Prompt: All of the lines below should be copied word for word.
================
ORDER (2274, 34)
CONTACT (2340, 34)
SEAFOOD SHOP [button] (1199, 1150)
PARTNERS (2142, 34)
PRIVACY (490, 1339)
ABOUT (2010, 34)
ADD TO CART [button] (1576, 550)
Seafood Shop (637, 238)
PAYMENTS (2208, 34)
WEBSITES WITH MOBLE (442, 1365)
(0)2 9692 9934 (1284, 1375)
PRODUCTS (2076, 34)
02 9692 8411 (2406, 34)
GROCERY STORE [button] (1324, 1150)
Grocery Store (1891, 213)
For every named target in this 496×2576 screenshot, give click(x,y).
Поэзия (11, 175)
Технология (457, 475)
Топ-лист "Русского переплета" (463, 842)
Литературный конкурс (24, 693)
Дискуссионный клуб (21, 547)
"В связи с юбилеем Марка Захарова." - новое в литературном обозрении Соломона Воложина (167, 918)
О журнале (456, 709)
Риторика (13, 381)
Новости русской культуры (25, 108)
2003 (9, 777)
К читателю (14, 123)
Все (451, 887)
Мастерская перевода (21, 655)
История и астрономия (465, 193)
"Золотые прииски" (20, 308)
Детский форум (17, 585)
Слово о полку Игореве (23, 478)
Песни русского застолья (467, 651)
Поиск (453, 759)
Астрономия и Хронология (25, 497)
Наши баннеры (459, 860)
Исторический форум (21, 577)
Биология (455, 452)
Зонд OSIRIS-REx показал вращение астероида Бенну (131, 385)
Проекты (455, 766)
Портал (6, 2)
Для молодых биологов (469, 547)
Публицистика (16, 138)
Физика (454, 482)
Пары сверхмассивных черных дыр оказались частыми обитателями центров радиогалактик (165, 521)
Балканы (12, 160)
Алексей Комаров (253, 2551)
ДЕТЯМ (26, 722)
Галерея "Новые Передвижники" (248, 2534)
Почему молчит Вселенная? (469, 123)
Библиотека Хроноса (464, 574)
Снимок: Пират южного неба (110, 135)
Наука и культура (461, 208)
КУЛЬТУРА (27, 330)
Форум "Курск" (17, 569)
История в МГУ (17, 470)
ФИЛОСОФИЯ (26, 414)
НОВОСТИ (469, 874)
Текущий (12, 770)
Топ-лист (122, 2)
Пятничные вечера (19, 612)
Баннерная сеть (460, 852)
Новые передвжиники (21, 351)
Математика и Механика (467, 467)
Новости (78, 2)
================
Solution to the exercise:
ORDER (2274, 34)
CONTACT (2340, 34)
SEAFOOD SHOP [button] (1199, 1150)
PARTNERS (2142, 34)
PRIVACY (490, 1339)
ABOUT (2010, 34)
ADD TO CART [button] (1576, 550)
Seafood Shop (637, 238)
PAYMENTS (2208, 34)
WEBSITES WITH MOBLE (442, 1365)
(0)2 9692 9934 (1284, 1375)
PRODUCTS (2076, 34)
02 9692 8411 (2406, 34)
GROCERY STORE [button] (1324, 1150)
Grocery Store (1891, 213)
For every named target in this 496×2576 screenshot, give click(x,y).
Поэзия (11, 175)
Технология (457, 475)
Топ-лист "Русского переплета" (463, 842)
Литературный конкурс (24, 693)
Дискуссионный клуб (21, 547)
"В связи с юбилеем Марка Захарова." - новое в литературном обозрении Соломона Воложина (167, 918)
О журнале (456, 709)
Риторика (13, 381)
Новости русской культуры (25, 108)
2003 (9, 777)
К читателю (14, 123)
Все (451, 887)
Мастерская перевода (21, 655)
История и астрономия (465, 193)
"Золотые прииски" (20, 308)
Детский форум (17, 585)
Слово о полку Игореве (23, 478)
Песни русского застолья (467, 651)
Поиск (453, 759)
Астрономия и Хронология (25, 497)
Наши баннеры (459, 860)
Исторический форум (21, 577)
Биология (455, 452)
Зонд OSIRIS-REx показал вращение астероида Бенну (131, 385)
Проекты (455, 766)
Портал (6, 2)
Для молодых биологов (469, 547)
Публицистика (16, 138)
Физика (454, 482)
Пары сверхмассивных черных дыр оказались частыми обитателями центров радиогалактик (165, 521)
Балканы (12, 160)
Алексей Комаров (253, 2551)
ДЕТЯМ (26, 722)
Галерея "Новые Передвижники" (248, 2534)
Почему молчит Вселенная? (469, 123)
Библиотека Хроноса (464, 574)
Снимок: Пират южного неба (110, 135)
Наука и культура (461, 208)
КУЛЬТУРА (27, 330)
Форум "Курск" (17, 569)
История в МГУ (17, 470)
ФИЛОСОФИЯ (26, 414)
НОВОСТИ (469, 874)
Текущий (12, 770)
Топ-лист (122, 2)
Пятничные вечера (19, 612)
Баннерная сеть (460, 852)
Новые передвжиники (21, 351)
Математика и Механика (467, 467)
Новости (78, 2)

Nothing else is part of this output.